Michigan Education Savings Program (MESP)

A Plan for Everyone:
Grandparents, Family & Friends

It’s always difficult finding that perfect gift. When you help someone pay for college, you are giving the best gift of all — a brighter future.

You want to help your grandchild or friend’s child on their path to college — excellent! But it can be difficult to know whether it’s better to contribute to an existing account or open a new one. You want to know the pros and cons — like how does your grandchild or friend’s child get the money or what happens if they don’t go to school? And what are the tax implications for your estate? The Michigan Education Savings Program (MESP) accounts for all this and more.

Why Save with MESP

With MESP, you decide how to help. If you want to own the account, you don’t need to be a parent — anyone can start an account for a loved one. You can set up a college fund for a grandchild or family member, or you can contribute to a friend’s account. As the Account Owner you will control how the money is invested and how it gets spent. Since there is no age limit attached to a 529 plan, you get more options. For instance, if you opened an account for your grandson but he doesn’t end up going to school you can let the funds remain in the account until he does, use them yourself to take those community college writing courses you have been meaning to, or transfer the funds to another grandchild or loved one.

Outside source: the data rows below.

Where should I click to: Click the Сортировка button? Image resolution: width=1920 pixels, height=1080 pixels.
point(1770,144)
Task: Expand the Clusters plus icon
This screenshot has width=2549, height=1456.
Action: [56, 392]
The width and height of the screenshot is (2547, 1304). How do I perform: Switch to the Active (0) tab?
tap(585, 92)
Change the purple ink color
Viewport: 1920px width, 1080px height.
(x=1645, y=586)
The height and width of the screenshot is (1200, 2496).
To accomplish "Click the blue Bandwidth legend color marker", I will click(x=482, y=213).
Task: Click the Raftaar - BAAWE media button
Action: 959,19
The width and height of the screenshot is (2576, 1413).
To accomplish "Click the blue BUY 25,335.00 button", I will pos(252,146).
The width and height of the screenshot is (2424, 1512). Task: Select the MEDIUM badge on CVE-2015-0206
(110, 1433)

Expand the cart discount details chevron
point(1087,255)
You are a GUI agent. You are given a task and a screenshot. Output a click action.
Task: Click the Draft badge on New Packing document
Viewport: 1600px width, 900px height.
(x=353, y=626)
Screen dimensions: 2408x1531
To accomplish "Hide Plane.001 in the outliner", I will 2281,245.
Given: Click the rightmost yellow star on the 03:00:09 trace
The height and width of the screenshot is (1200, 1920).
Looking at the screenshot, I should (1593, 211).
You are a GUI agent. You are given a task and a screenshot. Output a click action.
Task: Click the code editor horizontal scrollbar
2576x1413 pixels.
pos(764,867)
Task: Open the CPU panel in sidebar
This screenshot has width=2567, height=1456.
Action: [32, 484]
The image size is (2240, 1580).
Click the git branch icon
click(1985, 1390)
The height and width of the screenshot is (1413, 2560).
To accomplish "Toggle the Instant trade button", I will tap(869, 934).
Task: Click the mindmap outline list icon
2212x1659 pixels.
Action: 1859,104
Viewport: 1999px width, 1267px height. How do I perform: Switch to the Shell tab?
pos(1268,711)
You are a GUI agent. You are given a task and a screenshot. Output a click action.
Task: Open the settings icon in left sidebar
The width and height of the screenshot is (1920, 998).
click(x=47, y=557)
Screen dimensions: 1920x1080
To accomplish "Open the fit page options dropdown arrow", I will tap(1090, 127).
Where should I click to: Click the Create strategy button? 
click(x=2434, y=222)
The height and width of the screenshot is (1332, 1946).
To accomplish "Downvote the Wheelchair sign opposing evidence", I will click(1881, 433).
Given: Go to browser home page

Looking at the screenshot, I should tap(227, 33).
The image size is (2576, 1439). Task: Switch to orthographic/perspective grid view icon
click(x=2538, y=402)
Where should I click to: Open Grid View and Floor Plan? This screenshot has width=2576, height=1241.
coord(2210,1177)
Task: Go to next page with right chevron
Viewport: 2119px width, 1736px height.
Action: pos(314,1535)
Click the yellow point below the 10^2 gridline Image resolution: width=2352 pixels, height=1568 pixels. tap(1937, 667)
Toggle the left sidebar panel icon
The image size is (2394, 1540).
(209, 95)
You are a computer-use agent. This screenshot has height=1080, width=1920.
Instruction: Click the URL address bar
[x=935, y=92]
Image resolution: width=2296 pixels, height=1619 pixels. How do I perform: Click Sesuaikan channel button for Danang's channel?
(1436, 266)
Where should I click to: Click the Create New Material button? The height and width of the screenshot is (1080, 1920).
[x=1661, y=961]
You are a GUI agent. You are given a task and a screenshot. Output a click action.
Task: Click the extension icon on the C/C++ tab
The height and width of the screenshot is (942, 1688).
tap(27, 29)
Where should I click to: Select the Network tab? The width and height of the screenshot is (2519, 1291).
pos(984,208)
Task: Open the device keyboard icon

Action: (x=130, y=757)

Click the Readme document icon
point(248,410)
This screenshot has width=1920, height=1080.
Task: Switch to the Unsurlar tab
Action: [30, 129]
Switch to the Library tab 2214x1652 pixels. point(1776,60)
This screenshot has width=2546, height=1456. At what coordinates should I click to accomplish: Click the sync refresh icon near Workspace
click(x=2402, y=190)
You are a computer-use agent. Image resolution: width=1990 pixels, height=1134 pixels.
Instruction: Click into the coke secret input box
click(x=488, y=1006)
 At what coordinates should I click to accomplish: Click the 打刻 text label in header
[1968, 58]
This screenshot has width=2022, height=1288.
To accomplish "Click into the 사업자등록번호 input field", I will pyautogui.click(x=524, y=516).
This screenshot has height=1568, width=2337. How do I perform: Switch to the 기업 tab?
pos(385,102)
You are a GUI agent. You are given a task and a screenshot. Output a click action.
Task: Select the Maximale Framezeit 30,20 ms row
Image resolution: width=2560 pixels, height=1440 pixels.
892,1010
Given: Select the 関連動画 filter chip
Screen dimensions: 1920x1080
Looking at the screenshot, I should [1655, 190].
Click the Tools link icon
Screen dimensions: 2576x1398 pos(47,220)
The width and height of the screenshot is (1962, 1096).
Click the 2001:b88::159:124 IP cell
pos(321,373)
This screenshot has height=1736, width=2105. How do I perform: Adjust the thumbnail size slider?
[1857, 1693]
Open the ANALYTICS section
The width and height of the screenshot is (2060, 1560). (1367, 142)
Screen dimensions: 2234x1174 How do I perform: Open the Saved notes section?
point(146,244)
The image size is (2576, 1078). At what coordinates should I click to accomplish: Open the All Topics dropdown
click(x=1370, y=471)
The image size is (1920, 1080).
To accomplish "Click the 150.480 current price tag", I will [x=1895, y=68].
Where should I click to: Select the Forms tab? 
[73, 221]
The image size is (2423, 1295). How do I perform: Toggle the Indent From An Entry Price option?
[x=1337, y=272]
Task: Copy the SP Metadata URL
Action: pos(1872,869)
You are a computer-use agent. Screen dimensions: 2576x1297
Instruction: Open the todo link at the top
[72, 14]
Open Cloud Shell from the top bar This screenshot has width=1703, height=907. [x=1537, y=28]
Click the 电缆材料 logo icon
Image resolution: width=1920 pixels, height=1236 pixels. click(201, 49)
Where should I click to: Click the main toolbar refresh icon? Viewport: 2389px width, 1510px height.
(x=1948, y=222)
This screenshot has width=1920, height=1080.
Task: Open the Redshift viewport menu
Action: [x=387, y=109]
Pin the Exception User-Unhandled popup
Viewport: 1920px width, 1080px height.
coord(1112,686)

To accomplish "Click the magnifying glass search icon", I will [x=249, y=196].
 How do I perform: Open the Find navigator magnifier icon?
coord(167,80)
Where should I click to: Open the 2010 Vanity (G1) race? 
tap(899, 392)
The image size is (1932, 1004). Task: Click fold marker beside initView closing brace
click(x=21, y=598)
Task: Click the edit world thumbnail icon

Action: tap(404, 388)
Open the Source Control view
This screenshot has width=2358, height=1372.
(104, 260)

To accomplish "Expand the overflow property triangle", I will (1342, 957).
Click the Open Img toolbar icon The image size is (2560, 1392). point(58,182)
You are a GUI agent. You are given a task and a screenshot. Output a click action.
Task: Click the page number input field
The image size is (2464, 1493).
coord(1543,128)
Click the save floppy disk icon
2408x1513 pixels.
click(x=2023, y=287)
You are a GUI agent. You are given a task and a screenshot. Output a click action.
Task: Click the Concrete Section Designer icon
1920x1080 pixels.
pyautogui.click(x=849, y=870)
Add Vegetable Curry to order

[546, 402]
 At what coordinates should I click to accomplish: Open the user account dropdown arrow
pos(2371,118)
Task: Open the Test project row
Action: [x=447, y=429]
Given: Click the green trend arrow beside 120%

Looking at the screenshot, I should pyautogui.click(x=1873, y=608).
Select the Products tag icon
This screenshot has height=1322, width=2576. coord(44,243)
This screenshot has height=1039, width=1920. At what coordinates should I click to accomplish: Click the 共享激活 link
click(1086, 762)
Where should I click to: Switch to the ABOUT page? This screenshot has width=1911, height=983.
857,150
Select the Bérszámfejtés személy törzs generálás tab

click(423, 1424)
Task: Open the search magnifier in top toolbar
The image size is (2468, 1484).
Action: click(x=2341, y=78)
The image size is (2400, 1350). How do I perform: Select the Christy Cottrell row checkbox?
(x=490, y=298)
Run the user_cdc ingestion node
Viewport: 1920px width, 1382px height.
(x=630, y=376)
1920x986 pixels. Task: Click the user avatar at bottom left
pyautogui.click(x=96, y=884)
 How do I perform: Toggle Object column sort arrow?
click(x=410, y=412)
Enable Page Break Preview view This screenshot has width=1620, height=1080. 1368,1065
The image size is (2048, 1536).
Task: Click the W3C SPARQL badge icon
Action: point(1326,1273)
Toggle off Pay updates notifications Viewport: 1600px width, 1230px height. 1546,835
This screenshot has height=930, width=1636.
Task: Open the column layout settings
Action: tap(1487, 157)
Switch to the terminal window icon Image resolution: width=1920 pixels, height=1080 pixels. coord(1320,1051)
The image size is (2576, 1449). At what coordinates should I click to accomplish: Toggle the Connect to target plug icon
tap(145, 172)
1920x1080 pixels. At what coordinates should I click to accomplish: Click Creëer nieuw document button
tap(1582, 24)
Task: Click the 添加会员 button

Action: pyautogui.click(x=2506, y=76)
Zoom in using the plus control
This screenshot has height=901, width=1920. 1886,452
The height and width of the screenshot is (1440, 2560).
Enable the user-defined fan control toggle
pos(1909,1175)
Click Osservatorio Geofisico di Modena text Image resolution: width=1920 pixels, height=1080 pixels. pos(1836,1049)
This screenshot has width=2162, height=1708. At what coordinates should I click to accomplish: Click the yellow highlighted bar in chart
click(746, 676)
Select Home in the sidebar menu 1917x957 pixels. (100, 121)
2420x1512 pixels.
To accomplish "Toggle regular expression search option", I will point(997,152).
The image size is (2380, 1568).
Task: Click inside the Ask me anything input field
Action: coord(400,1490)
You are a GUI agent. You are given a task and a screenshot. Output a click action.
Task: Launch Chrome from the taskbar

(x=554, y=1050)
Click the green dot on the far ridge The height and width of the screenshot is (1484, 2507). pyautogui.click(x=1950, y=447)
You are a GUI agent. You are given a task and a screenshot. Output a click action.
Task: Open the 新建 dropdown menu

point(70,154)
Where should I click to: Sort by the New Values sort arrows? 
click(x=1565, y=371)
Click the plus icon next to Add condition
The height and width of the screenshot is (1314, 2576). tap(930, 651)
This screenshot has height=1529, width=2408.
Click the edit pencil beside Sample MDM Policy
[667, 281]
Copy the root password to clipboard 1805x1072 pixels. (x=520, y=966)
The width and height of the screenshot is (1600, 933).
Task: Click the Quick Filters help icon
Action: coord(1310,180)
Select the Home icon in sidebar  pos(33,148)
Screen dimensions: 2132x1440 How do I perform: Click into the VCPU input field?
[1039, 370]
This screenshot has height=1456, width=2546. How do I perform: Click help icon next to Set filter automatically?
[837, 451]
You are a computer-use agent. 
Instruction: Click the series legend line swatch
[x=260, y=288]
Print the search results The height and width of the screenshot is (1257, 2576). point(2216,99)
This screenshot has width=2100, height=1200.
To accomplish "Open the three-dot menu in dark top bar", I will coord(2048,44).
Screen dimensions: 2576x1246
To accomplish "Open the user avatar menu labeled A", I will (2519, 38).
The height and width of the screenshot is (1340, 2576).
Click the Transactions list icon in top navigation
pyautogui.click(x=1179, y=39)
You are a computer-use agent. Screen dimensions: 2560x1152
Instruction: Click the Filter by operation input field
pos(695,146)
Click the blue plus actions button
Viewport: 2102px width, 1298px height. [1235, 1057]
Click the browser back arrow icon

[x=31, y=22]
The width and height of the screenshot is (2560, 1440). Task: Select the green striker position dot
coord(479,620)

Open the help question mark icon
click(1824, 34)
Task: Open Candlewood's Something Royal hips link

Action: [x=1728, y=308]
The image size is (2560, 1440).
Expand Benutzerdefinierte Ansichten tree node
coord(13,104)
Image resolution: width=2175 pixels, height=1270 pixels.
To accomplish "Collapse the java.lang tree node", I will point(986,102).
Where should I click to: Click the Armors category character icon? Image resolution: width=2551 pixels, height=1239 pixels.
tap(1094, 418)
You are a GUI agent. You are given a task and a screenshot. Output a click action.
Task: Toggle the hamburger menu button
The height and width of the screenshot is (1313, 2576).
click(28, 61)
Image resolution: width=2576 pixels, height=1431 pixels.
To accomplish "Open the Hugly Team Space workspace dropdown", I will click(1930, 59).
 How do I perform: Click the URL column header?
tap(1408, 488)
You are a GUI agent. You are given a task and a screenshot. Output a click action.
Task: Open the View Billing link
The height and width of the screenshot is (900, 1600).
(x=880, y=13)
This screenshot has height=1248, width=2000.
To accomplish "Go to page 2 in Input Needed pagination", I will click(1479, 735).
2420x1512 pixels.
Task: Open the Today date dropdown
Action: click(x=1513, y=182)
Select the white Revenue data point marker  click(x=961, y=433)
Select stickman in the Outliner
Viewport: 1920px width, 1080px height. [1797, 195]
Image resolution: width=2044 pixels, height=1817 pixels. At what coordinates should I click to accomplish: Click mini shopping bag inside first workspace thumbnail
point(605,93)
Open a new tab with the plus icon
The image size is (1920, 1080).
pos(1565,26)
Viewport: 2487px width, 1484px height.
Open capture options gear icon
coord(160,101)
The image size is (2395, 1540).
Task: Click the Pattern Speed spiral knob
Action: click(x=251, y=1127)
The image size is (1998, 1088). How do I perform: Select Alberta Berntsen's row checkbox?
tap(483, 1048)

On the other hand, if you just want to support an existing MESP account, anyone can make a gift contribution to anyone else’s plan. Either way, the earnings portion, if any, on that investment can grow free from federal and state income tax. Qualified withdrawals come untaxed as well, and you can spend the money on a lot more than tuition, including: room and board, computers and related technology expenses, supplies, books, and equipment.

What MESP Means for Estate & Legacy Planning

You might find you want to make a larger donation to your grandchild’s account but you’re hesitant to commit. What will it mean for you come tax time? What are the implications to your estate? Don’t worry, you can give with confidence and it won’t adversely impact your tax situation. In fact, there’s no federal gift tax on contributions up to $15,000 per year for single filers and $30,000 for married filers.

If you wish to make a larger contribution, there’s an option to gift amounts up to $75,000 for single filers and up to $150,000 for married filers if pro-rated over 5 years. This means you could make a one-time gift equivalent to the 5-year amount and it could all qualify for the federal gift tax exclusion. Consult your tax advisor.

Gifting — Make a Contribution to an Existing Account

Children grow out of clothes so fast. Toys are lost and discarded. Books may or may not be read. But making a gift contribution to a child’s college education will last a lifetime. There are so many perfect opportunities to give: birthdays, holidays, graduations, and other important occasions. And making a gift contribution is easy. You may gift into a current MESP account by downloading an Additional Contribution form and mailing it in with a check. You may also ask the account owner for a Ugift code to make online, secure contributions as often as you would like. Complete your gift by downloading one of our gift of education certificates and presenting it to your loved one for their special occasion.

Please note that if you are not the account owner, our college savings specialists can answer your general questions. Any account-related questions or trouble-shooting must be coordinated with the account owner.